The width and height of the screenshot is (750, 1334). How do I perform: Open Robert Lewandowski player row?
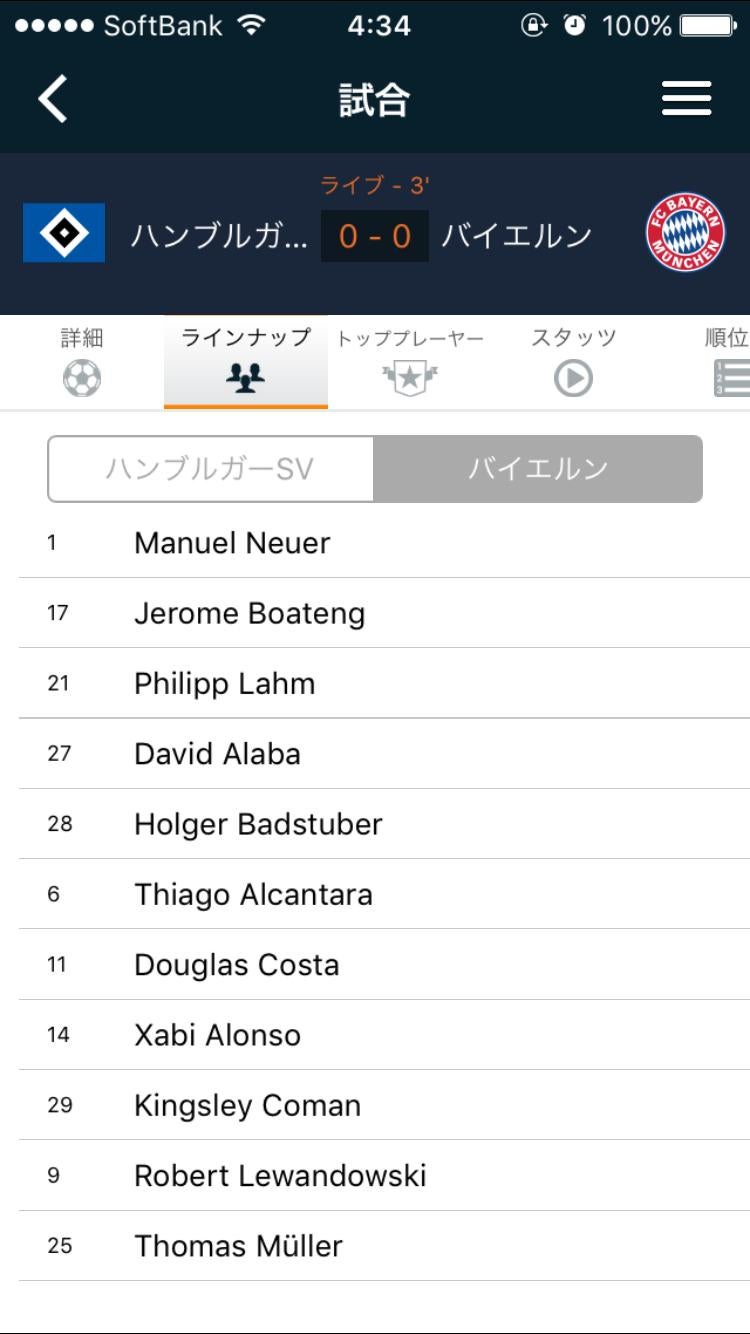pyautogui.click(x=280, y=1176)
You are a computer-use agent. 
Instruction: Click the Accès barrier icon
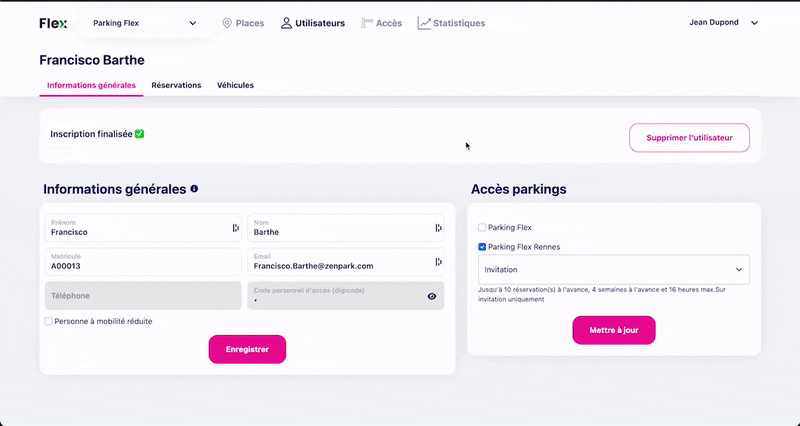pos(367,23)
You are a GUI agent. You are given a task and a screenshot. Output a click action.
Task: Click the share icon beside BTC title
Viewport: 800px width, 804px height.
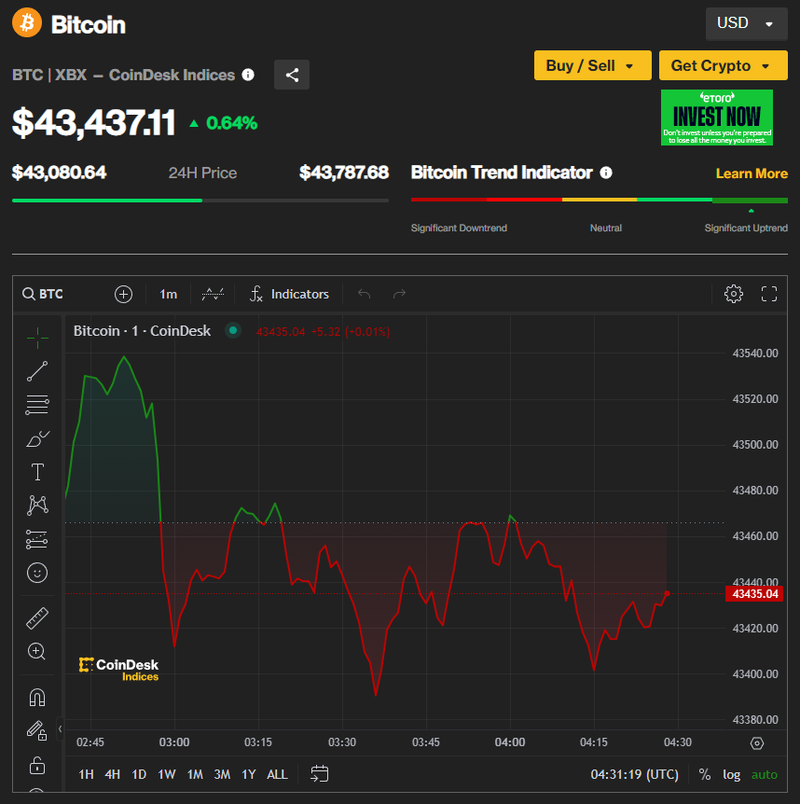point(292,75)
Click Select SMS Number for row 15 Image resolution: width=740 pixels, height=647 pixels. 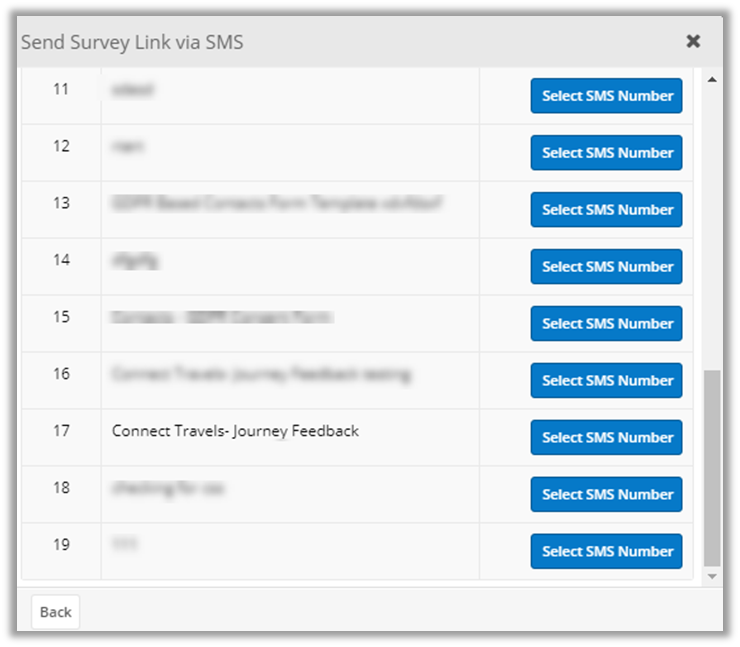click(606, 324)
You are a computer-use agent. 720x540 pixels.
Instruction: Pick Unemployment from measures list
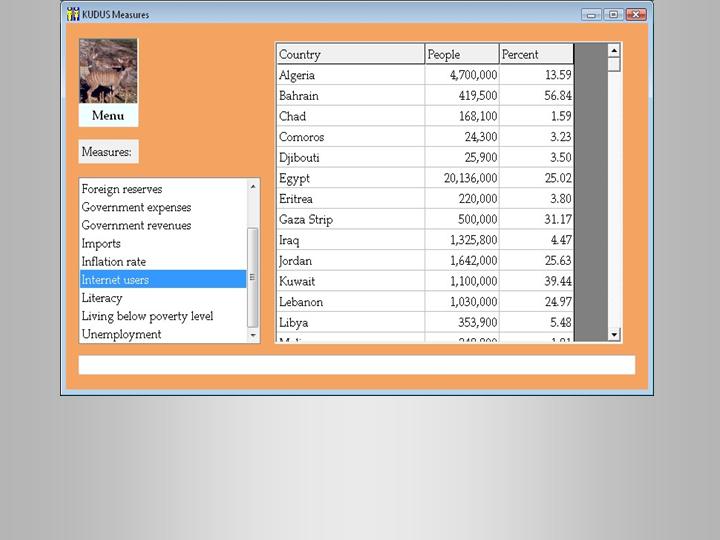point(121,334)
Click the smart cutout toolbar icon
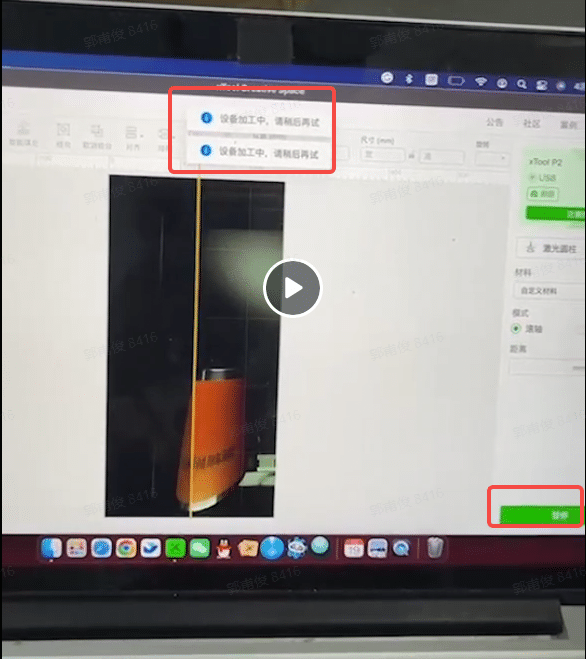 click(24, 133)
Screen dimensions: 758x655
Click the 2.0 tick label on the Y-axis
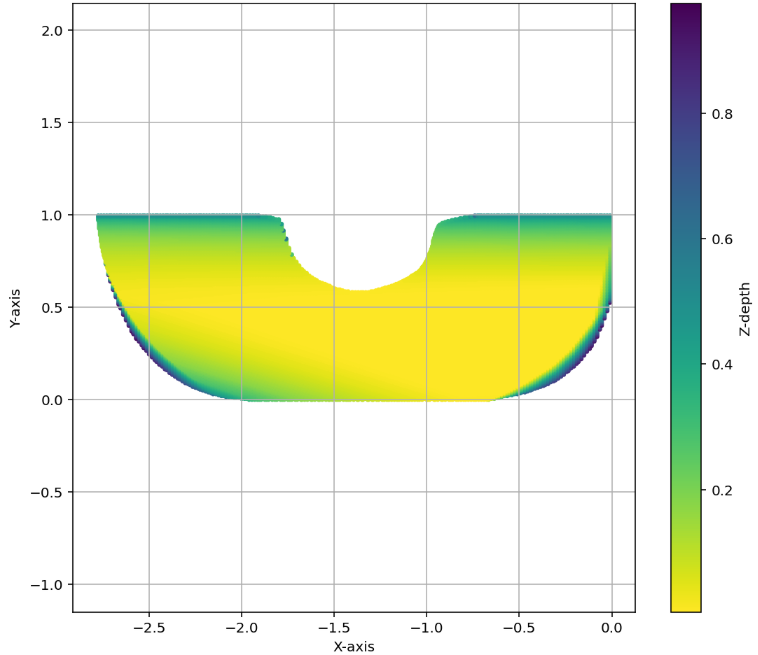coord(50,31)
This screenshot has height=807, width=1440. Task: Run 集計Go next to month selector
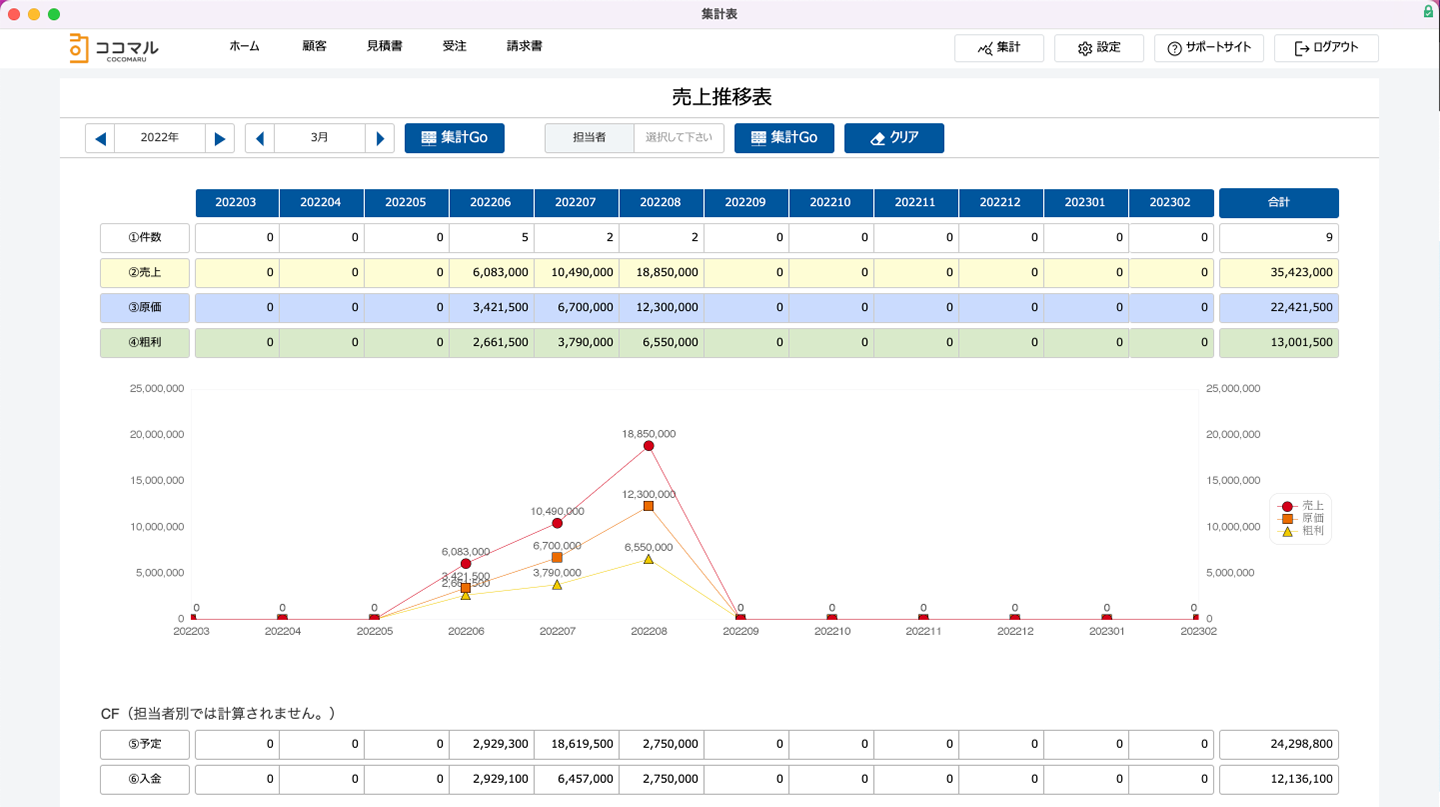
++++++++
The answer must consist solely of the lines from the one with "Instruction: Pick Unemployment" through the final line of the data, each reproduced exactly and with pictures omitted.

Expected output →
Instruction: Pick Unemployment from measures list
point(121,334)
Click the smart cutout toolbar icon
 click(24, 133)
Screen dimensions: 758x655
Click the 2.0 tick label on the Y-axis
coord(50,31)
This screenshot has height=807, width=1440. Task: Run 集計Go next to month selector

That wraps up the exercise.